What the task asks: Print the passage of the long-term care insurance page from "You may often" to "increase of 5.4%.", copied word for word.

-- Passage shown follows --

Only Partnership policies carry the Partnership logo.

Why You Should Consider a Policy

You should consider a policy:

More than 2 out of 5 Americans aged 65 will need nursing home care at some point in their remaining lifetimes. Think about it.

New York State Nursing Home Costs

You can receive formal paid long-term care either at home, or in a nursing home or in an assisted living facility. The cost of long-term care depends not only on what kind of care and how much you need, but also where you stay to receive long-term care services.

You may often hear that the average annual nursing home cost is around $52,000. This figure represents the national average cost. In general, New Yorkers face much higher nursing home costs. In 2005, the average daily & annual charges for nursing homes were:

  Statewide NY City Metro Area* Upstate
Daily $276 $332 $254
Annual $100,781 $121,146 $92,635

* Includes NY City counties, Nassau, Suffolk, & Westchester
Note: The estimates were based on the year 2005 New York State nursing home cost report.

Regional estimates of nursing home rates are also available.

Based on data on New York State nursing home rates from 1992 to 1996, the average annual rate of increase in the New York City metropolitan area was 5.6%, whereas the rest of the state experienced an average rate of increase of 5.4%.

Who the Partnership is for

Partnership for Long-Term Care insurance allows you to choose the care setting that meets your care needs, while avoiding financial hardship.

A Partnership policy is ideal for someone who will not be able to afford the high cost of long-term care but who can afford the reasonable cost of long-term care insurance.

The purpose of the Partnership is to protect personal resources by insuring yourself against the future catastrophic cost of long-term care. Therefore, if you have accumulated some wealth by saving, investment, or growth of value, you may be the best candidate for Partnership insurance.

Remember you must continue to pay the premiums and may also be responsible for certain out-of-pocket expenses beyond your policy coverage.

Purchase of Partnership insurance is dependent on your ability to pass the medical underwriting requirements of the insurer. In the event of rejection, it may be worth your while to check with another insurer, since underwriting standards do vary. If a group offering of Partnership insurance is available to you, there may be an opportunity to purchase a policy with a reduced requirement for medical underwriting. The best means of avoiding medical underwriting problems is to purchase this insurance at a young age when overall health is good.

-- Passage shown concluded --
-- Provided material follows --

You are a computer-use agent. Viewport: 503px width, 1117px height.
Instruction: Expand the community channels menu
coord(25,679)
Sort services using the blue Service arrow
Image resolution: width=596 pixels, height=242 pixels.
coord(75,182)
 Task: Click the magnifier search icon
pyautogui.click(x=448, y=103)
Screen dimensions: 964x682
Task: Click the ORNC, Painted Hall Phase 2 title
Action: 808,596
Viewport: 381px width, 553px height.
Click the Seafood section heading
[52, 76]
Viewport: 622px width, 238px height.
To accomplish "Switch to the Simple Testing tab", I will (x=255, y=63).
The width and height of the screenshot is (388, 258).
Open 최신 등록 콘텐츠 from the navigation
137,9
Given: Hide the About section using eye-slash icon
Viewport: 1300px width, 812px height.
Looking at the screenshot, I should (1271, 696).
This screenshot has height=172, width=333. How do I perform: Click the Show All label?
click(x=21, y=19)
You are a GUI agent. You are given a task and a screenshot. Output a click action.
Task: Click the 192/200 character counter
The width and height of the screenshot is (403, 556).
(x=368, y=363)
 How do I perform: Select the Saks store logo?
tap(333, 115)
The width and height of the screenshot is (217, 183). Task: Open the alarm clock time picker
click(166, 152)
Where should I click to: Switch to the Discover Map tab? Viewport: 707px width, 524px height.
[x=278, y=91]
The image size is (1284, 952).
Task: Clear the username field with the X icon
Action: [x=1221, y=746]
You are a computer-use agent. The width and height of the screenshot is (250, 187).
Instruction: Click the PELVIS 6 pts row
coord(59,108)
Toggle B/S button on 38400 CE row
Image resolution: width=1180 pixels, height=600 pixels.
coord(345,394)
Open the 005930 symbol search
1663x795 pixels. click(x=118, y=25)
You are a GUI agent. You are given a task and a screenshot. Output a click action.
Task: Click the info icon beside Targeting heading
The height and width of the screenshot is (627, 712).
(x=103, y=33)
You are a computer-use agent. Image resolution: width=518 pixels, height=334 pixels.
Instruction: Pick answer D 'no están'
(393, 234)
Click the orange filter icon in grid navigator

-- Provided material concluded --

Response area:
You may often hear that the average annual nursing home cost is around $52,000. This figure represents the national average cost. In general, New Yorkers face much higher nursing home costs. In 2005, the average daily & annual charges for nursing homes were:

  Statewide NY City Metro Area* Upstate
Daily $276 $332 $254
Annual $100,781 $121,146 $92,635

* Includes NY City counties, Nassau, Suffolk, & Westchester
Note: The estimates were based on the year 2005 New York State nursing home cost report.

Regional estimates of nursing home rates are also available.

Based on data on New York State nursing home rates from 1992 to 1996, the average annual rate of increase in the New York City metropolitan area was 5.6%, whereas the rest of the state experienced an average rate of increase of 5.4%.